This means you can kiss your "jobless recovery" goodby.
Temp Hiring Signals Economic Recovery 01.19.04, 9:43 PM ET FORBES
When a struggling North Carolina furniture company informed Larry Nunley that its factories would stay open on Thanksgiving, he was pleased. His AccuForce Staffing, based in Tennessee, provides the manufacturer with temporary workers.
Nunley's windfall may offer the rest of us a reason to give thanks as well. Demand for temps--particularly in the manufacturing sector--has long been considered an economic bellwether. The theory is that once manufacturers sell the inventory they accumulated during the downturn, they tap additional manpower to make more products, and then hire people to market and sell them. Nunley saw a similar surge in demand in 1992, a full year and a half before then-President Clinton declared the economy on a path to recovery. "It smells awfully familiar," he says.
Othon Herrera, CEO of Talent Tree, a Houston-based temp firm, is more cautiously optimistic. Though sales are coming in "fits and starts," Herrera notes that clients--who make everything from fine crystal to boat engines--are planning temp orders six months out instead of on a week-by-week basis.
If these patterns hold, staffing firms could log double-digit revenue growth this year, says Barry Asin, of Staffing Industry Analysts, a research firm in Los Altos, Calif. As for a broader recovery, "There's no perfect correlation," says Asin, "but it's a good sign."
Business Week had a story about this trend two weeks ago, calling the increased hiring of temps :the leading edge of a classic jobs recovery."
Research by Daniel Sullivan, a senior economist at the Federal Reserve Bank of Chicago, and others shows that an uptick in temp jobs precedes an increase in overall employment by three to six months. And with temp jobs beginning to grow last May, sure enough, total nonfarm payrolls began to inch up in September.
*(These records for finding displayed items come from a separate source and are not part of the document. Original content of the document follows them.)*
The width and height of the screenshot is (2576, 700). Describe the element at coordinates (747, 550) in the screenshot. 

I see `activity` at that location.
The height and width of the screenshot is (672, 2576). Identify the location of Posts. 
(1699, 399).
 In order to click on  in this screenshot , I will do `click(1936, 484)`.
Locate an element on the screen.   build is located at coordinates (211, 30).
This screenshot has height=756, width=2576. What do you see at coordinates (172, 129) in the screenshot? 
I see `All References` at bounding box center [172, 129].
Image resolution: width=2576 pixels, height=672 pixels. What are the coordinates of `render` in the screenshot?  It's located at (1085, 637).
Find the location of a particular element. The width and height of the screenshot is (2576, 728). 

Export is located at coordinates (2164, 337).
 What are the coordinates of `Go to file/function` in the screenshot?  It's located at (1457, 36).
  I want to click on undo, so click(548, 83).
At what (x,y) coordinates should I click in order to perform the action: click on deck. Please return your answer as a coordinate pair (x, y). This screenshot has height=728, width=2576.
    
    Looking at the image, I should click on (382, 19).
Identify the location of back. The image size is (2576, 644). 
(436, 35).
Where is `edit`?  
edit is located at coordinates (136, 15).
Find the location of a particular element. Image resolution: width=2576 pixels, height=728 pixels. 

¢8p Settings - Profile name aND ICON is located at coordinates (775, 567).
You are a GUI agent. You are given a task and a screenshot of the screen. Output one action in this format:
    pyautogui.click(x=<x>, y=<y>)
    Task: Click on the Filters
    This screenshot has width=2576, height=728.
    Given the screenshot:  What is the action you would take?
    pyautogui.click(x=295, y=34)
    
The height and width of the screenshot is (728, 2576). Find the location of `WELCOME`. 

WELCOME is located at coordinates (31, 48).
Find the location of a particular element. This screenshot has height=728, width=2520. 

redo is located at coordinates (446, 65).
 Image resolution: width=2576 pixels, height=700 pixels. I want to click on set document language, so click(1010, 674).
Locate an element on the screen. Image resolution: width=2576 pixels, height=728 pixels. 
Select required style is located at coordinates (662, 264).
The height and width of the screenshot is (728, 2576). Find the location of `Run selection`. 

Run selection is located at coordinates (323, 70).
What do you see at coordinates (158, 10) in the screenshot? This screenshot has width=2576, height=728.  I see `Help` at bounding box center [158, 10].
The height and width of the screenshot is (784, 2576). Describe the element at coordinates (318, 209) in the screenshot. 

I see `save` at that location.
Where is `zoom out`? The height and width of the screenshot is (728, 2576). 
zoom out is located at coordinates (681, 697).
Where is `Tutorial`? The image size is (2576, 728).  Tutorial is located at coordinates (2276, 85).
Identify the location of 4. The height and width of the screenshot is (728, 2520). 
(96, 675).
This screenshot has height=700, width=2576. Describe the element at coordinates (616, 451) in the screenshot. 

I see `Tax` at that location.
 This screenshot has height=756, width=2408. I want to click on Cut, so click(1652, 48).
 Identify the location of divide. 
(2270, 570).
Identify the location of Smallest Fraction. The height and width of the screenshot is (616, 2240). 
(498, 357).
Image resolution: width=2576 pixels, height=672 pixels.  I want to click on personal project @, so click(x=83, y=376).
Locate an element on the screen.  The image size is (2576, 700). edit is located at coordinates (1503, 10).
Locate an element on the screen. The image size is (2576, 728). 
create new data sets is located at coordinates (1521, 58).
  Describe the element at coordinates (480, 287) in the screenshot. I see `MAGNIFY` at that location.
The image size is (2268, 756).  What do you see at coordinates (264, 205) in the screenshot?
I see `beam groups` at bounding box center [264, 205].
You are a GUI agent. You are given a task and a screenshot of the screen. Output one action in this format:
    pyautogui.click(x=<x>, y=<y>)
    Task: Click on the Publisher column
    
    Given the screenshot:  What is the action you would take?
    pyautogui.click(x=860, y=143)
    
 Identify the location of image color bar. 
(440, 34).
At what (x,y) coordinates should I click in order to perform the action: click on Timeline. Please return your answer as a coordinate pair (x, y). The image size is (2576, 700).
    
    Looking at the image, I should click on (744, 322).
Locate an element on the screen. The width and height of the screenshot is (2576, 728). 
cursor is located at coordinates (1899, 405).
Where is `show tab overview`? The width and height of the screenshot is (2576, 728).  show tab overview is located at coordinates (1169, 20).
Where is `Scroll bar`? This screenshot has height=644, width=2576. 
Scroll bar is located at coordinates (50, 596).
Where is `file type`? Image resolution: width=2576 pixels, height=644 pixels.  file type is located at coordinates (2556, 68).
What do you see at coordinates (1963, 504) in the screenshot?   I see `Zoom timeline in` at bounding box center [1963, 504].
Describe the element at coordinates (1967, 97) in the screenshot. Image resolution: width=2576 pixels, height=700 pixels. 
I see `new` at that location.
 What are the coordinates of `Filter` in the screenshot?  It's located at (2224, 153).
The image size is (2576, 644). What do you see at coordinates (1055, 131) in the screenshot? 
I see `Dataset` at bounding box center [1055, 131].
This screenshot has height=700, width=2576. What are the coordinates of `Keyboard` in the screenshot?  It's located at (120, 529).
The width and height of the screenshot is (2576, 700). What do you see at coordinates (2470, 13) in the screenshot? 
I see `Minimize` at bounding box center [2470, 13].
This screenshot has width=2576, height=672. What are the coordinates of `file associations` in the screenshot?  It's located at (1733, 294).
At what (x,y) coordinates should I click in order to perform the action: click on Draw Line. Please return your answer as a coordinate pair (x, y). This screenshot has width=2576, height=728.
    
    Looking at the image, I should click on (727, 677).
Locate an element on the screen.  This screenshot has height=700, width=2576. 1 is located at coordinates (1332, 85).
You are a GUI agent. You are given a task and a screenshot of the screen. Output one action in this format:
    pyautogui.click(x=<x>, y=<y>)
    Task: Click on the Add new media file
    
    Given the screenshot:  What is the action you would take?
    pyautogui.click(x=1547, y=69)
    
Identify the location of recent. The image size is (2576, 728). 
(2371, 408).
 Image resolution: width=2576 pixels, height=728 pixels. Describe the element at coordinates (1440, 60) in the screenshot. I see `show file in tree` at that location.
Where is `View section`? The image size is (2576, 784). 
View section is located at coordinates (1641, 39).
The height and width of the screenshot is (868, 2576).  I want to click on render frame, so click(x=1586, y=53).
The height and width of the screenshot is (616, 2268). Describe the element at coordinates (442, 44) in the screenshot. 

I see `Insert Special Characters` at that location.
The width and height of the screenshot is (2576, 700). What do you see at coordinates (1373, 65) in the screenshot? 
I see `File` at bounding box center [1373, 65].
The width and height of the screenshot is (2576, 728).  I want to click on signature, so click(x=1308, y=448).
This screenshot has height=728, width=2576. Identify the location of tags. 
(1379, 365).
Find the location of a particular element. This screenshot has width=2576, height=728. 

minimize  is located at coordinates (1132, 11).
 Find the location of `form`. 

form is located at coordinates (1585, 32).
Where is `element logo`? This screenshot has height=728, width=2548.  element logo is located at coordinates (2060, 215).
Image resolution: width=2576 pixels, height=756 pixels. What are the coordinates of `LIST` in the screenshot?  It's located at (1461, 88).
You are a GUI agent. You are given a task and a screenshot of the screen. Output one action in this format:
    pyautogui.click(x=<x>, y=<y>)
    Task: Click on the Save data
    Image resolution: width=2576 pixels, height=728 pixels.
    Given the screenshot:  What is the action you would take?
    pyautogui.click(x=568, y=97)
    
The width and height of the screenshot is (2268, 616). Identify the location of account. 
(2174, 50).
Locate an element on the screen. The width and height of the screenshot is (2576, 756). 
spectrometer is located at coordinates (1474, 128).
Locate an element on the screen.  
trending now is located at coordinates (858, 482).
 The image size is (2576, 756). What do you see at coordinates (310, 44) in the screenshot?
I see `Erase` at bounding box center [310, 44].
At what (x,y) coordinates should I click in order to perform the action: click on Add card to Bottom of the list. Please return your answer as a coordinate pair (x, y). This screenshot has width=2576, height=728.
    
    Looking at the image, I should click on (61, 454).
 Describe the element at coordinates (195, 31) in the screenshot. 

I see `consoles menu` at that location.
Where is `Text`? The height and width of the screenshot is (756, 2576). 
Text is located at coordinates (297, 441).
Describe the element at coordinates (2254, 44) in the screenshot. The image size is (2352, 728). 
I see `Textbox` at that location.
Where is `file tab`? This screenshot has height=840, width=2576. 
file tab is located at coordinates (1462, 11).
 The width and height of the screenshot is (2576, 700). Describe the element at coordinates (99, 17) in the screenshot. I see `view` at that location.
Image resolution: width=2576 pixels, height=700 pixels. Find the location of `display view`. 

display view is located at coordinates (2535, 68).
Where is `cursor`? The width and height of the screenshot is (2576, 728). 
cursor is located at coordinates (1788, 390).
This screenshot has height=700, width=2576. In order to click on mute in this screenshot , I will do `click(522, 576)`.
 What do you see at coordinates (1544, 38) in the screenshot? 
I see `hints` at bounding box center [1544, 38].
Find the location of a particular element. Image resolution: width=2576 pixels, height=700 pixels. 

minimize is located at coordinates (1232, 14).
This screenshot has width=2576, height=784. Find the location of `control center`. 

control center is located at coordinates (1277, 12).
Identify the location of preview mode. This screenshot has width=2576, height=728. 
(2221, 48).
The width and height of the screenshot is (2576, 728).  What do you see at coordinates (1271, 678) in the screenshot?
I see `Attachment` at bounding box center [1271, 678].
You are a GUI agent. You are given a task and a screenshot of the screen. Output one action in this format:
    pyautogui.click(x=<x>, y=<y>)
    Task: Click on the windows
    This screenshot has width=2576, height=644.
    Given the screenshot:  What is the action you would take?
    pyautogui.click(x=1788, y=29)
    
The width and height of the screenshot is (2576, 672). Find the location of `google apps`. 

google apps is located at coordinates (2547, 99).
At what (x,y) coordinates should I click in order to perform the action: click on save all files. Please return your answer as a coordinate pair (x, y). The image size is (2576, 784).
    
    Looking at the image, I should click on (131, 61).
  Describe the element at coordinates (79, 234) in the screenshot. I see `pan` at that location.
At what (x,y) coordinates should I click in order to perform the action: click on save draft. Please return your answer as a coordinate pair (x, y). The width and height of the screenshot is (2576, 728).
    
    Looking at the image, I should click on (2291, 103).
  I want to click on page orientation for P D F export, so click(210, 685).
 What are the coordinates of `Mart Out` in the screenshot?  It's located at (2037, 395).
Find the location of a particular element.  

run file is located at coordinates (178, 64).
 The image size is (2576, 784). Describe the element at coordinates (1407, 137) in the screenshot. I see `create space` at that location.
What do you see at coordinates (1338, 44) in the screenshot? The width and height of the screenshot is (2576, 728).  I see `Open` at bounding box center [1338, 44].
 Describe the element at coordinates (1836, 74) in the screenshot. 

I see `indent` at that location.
The fact that temp employment has picked up since bodes well for more jobs overall in 2004. The temp-job total rose nearly 8% from April through November, when it hit 2.3 million, and could rise 6% to 7% in 2004, estimates the Harris Nesbitt Gerard brokerage firm. Forecasters at Economy.com say that overall payrolls could grow at a rate of 150,000 to 175,000 a month by summer, vs. an average of roughly 100,000 in recent months. "We're on the right track," says Brian Nottage, a senior economist at the West Chester (Pa.) consulting firm.